The National Shooting Sports Foundation (NSSF), the trade association for the firearms industry, has joined with 54 county sheriffs, Magpul Industries, the Colorado Outfitters Association, several firearms retailers, disabled individuals and other parties in a federal lawsuit brought today in the United States District Court for the District of Colorado in what is a broad-based challenge to Colorado’s recently enacted gun-control laws.

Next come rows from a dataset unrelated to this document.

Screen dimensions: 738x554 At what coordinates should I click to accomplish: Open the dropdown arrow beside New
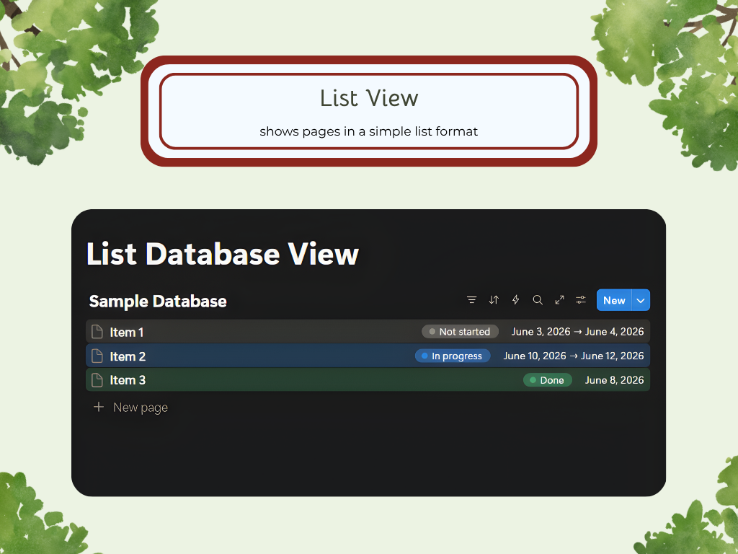[640, 300]
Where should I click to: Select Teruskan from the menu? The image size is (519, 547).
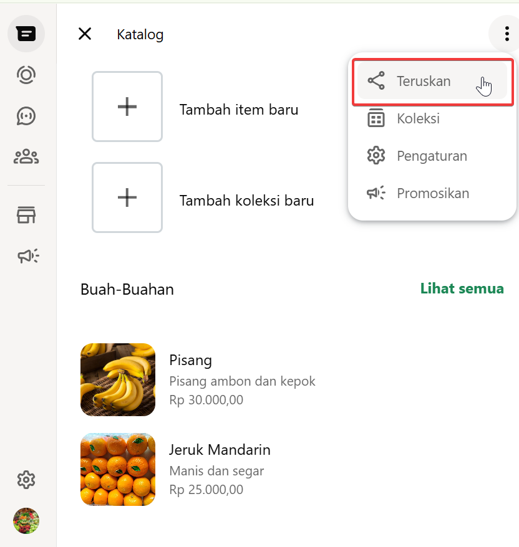[x=424, y=81]
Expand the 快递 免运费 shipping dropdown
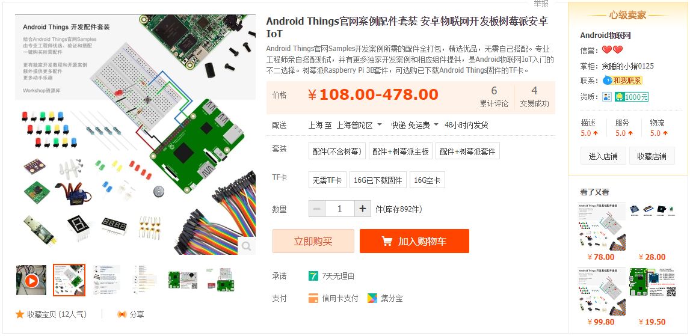The width and height of the screenshot is (690, 336). (414, 126)
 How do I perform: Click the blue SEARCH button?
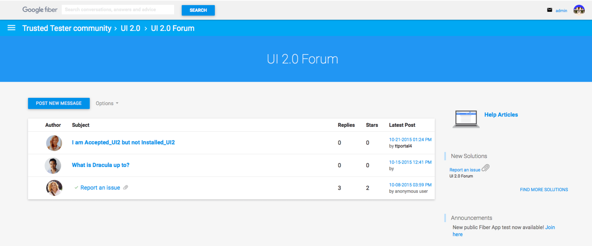[198, 10]
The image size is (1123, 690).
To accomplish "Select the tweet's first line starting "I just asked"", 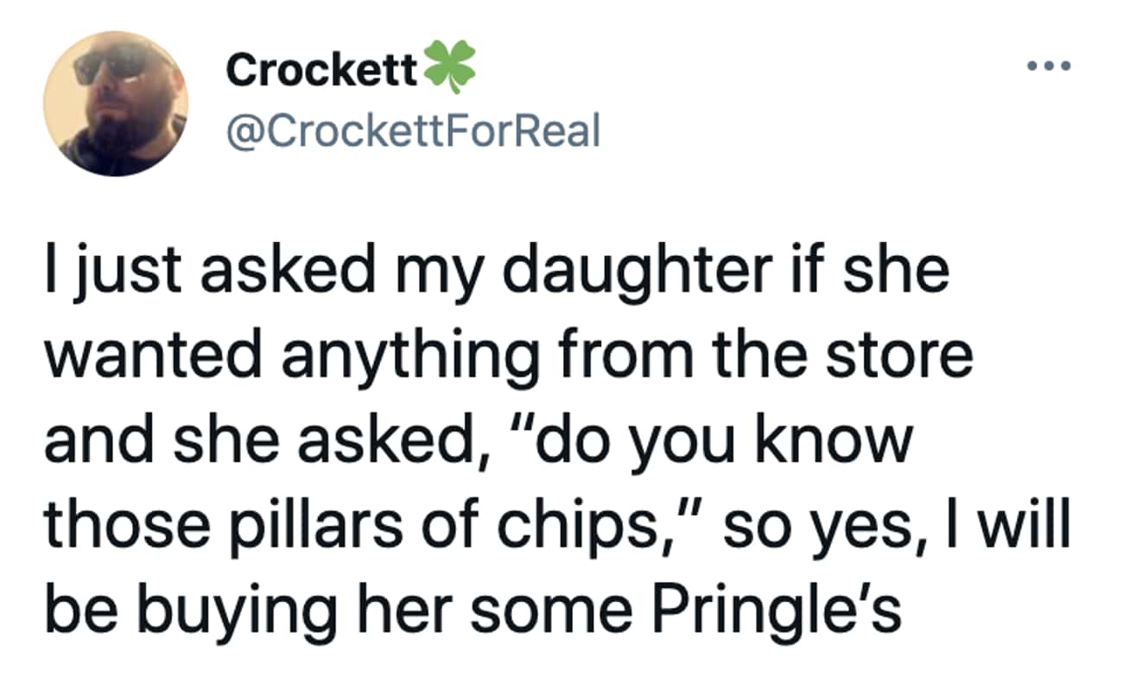I will 497,272.
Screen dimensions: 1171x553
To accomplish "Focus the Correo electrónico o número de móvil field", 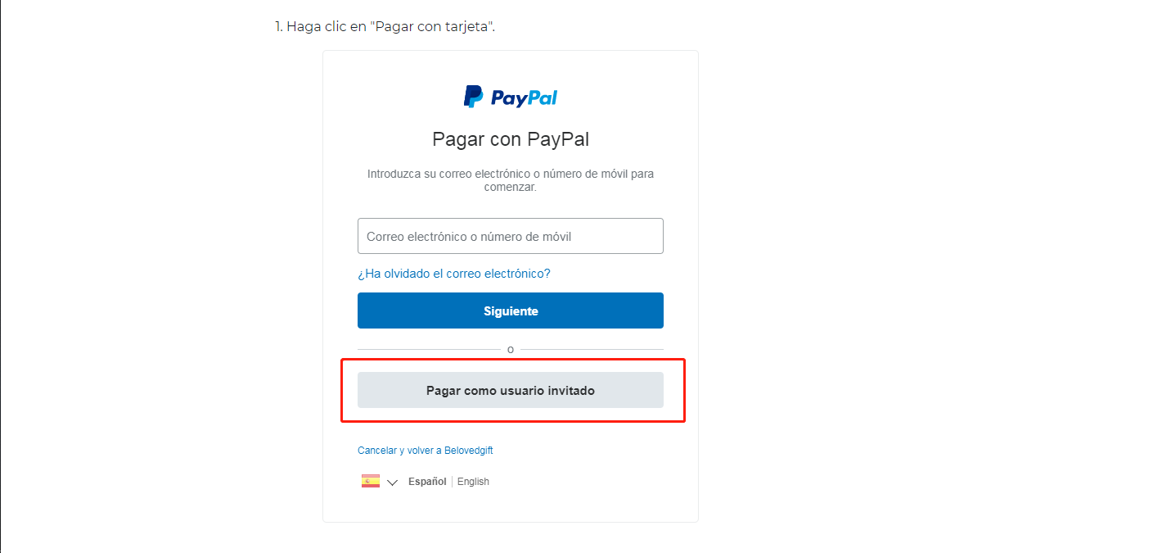I will pos(511,236).
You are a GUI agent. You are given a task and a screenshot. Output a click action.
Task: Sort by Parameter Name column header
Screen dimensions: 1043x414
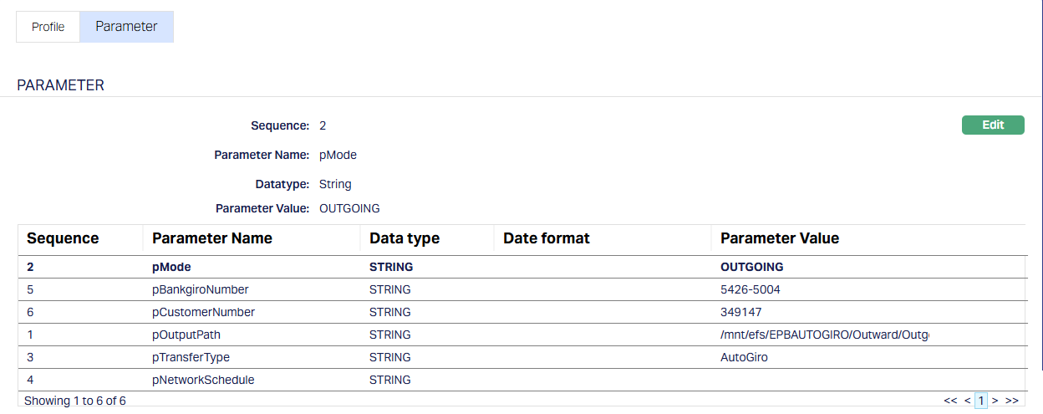(x=212, y=238)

“In addition to Constitutional infringements and unenforceable requirements regarding magazine capacity, as the sheriffs have pointed out, we believe it will be impossible for citizens to comply with mandated firearms ‘transfers’ through federally licensed retailers,” said Lawrence G. Keane, NSSF Senior Vice President and General Counsel. “Colorado’s federally-licensed firearms retailers are being asked to process these transfers as if they were selling from their own inventory and to monitor both seller and buyer through a state-administered check process that can take hours or even days. They will not be able to recoup the actual cost of providing the service, which is capped at $10, but they will be liable for paperwork errors and subject to license revocation. Not surprisingly, we expect few, if any licensed retailers will step forward to provide this service.”
“For this reason and the many others detailed in our joint action with our fellow plaintiffs, these laws need to be struck down,” Keane said.
The firearms retailers bringing suit are: 2nd Amendment Gunsmith & Shooting Supply, Loveland; Goods for the Woods, Durango; Grand Prix Guns, Littleton; Green Mountain Guns, Lakewood; Jensen Arms, Loveland; Jerry’s Outdoor Sports, Grand Junction; Rocky Mountain Shooters Supply, Fort Collins; and Specialty Sports & Supply, Colorado Springs.